▸ **Work instruction**
The data below needs to be returned exactly, line for line.
━━ Data to use ━━
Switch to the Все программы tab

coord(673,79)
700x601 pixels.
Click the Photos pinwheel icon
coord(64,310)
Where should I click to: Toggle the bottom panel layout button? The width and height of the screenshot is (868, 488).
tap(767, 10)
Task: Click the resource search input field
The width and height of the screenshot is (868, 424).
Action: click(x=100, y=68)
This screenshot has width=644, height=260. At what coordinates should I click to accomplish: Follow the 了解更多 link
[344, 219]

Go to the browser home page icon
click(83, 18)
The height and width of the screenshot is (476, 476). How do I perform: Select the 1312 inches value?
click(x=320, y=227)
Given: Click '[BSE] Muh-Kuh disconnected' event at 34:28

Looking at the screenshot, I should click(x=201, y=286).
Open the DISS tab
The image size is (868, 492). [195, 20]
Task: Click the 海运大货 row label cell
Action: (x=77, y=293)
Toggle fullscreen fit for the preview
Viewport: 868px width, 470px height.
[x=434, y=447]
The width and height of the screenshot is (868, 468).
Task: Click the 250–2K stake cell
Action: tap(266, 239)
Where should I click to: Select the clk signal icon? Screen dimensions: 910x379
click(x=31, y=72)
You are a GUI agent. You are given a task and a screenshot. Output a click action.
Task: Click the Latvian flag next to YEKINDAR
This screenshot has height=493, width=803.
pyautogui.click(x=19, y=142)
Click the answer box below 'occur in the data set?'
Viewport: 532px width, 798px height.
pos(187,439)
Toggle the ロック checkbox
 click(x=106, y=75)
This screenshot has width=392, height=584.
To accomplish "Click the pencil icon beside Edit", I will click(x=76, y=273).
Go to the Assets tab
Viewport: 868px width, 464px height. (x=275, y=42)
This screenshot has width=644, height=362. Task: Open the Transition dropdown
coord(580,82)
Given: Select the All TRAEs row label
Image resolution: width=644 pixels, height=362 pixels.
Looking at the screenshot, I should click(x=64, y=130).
━━━
▸ **Solution for this problem**
Switch to the Все программы tab

coord(673,79)
700x601 pixels.
Click the Photos pinwheel icon
coord(64,310)
Where should I click to: Toggle the bottom panel layout button? The width and height of the screenshot is (868, 488).
tap(767, 10)
Task: Click the resource search input field
The width and height of the screenshot is (868, 424).
Action: click(x=100, y=68)
This screenshot has width=644, height=260. At what coordinates should I click to accomplish: Follow the 了解更多 link
[344, 219]

Go to the browser home page icon
click(83, 18)
The height and width of the screenshot is (476, 476). How do I perform: Select the 1312 inches value?
click(x=320, y=227)
Given: Click '[BSE] Muh-Kuh disconnected' event at 34:28

Looking at the screenshot, I should click(x=201, y=286).
Open the DISS tab
The image size is (868, 492). [195, 20]
Task: Click the 海运大货 row label cell
Action: (x=77, y=293)
Toggle fullscreen fit for the preview
Viewport: 868px width, 470px height.
[x=434, y=447]
The width and height of the screenshot is (868, 468).
Task: Click the 250–2K stake cell
Action: tap(266, 239)
Where should I click to: Select the clk signal icon? Screen dimensions: 910x379
click(x=31, y=72)
You are a GUI agent. You are given a task and a screenshot. Output a click action.
Task: Click the Latvian flag next to YEKINDAR
This screenshot has height=493, width=803.
pyautogui.click(x=19, y=142)
Click the answer box below 'occur in the data set?'
Viewport: 532px width, 798px height.
pos(187,439)
Toggle the ロック checkbox
 click(x=106, y=75)
This screenshot has width=392, height=584.
To accomplish "Click the pencil icon beside Edit", I will click(x=76, y=273).
Go to the Assets tab
Viewport: 868px width, 464px height. (x=275, y=42)
This screenshot has width=644, height=362. Task: Open the Transition dropdown
coord(580,82)
Given: Select the All TRAEs row label
Image resolution: width=644 pixels, height=362 pixels.
Looking at the screenshot, I should click(x=64, y=130).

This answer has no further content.